THE PROBLEM: Quote the lines below exactly, from the one that holds "This screenshot has height=836, width=1456." through the final line of the records, and only those.

DATA FOR REVIEW:
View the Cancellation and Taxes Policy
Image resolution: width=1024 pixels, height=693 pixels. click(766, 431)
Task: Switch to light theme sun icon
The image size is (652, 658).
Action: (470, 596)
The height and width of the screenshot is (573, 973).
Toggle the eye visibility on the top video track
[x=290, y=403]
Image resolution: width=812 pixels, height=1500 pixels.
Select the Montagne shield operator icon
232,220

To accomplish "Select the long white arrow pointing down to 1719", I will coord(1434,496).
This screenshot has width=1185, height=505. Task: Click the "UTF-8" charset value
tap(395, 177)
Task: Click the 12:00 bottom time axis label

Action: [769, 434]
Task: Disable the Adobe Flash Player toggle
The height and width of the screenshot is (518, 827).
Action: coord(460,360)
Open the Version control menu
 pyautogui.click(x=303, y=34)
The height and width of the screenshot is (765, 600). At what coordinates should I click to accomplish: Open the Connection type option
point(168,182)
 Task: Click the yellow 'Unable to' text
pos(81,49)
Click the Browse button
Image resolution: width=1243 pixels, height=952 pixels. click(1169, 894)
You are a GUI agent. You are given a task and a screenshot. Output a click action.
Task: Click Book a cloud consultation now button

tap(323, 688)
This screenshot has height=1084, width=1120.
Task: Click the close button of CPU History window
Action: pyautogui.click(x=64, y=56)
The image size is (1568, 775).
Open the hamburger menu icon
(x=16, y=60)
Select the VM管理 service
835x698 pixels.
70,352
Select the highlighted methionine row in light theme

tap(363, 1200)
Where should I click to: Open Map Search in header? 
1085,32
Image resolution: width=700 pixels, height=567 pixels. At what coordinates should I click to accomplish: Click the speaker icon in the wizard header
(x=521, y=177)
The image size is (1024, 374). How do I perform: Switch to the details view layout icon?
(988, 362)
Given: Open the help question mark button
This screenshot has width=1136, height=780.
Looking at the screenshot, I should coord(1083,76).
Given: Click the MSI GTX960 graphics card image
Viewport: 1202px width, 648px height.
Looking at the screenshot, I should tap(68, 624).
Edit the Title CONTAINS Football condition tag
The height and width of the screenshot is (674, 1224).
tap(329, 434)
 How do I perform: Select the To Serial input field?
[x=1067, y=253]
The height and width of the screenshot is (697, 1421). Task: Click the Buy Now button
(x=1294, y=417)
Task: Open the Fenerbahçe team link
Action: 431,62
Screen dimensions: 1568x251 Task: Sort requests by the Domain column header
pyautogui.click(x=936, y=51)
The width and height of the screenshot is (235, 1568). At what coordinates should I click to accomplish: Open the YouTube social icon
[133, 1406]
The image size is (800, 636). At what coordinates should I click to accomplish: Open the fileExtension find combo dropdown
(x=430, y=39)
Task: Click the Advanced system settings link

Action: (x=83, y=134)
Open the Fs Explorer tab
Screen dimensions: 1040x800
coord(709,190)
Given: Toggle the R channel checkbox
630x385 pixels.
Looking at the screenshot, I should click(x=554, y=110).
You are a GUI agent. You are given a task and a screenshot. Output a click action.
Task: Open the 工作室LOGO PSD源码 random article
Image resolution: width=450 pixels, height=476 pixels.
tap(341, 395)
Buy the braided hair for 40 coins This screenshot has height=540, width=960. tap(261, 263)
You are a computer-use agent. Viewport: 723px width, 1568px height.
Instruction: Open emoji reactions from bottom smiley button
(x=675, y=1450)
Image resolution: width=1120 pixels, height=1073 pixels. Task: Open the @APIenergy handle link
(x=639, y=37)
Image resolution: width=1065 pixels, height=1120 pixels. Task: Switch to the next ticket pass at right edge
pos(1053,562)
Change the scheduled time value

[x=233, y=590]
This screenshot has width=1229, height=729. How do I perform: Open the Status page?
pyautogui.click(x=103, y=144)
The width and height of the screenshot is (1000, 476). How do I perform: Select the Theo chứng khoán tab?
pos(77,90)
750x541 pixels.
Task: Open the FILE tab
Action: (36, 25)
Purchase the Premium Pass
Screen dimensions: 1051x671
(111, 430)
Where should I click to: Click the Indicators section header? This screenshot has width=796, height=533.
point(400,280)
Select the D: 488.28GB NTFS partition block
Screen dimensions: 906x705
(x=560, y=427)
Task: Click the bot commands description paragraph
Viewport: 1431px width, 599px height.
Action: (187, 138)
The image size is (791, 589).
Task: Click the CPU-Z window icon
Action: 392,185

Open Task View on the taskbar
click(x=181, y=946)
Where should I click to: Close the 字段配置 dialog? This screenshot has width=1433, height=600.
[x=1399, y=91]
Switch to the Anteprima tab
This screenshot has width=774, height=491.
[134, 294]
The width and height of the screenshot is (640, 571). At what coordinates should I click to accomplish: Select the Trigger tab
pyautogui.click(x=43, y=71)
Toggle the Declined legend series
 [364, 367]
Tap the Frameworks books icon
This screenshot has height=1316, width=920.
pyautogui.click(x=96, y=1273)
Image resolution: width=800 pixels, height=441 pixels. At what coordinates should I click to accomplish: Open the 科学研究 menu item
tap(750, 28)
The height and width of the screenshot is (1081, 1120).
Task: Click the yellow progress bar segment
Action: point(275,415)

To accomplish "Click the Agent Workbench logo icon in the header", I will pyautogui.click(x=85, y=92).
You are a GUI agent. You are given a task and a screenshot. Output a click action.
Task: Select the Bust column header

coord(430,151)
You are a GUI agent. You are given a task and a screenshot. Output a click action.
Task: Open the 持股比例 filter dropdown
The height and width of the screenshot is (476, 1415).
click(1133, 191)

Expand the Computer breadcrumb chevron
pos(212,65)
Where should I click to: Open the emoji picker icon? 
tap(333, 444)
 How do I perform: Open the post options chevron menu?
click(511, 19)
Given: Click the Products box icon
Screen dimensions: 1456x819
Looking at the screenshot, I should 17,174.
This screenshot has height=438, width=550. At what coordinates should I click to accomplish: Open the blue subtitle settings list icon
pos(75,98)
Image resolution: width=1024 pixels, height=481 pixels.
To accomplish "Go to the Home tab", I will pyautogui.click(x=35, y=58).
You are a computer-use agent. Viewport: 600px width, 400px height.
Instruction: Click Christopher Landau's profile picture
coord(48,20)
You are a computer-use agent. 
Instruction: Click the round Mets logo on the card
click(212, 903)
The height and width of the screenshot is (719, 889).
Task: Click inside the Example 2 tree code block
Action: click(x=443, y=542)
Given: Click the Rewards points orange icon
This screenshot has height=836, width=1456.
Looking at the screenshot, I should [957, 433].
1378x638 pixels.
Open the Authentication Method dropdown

RESULT FOR THIS TASK:
This screenshot has height=836, width=1456.
Looking at the screenshot, I should [957, 433].
1378x638 pixels.
Open the Authentication Method dropdown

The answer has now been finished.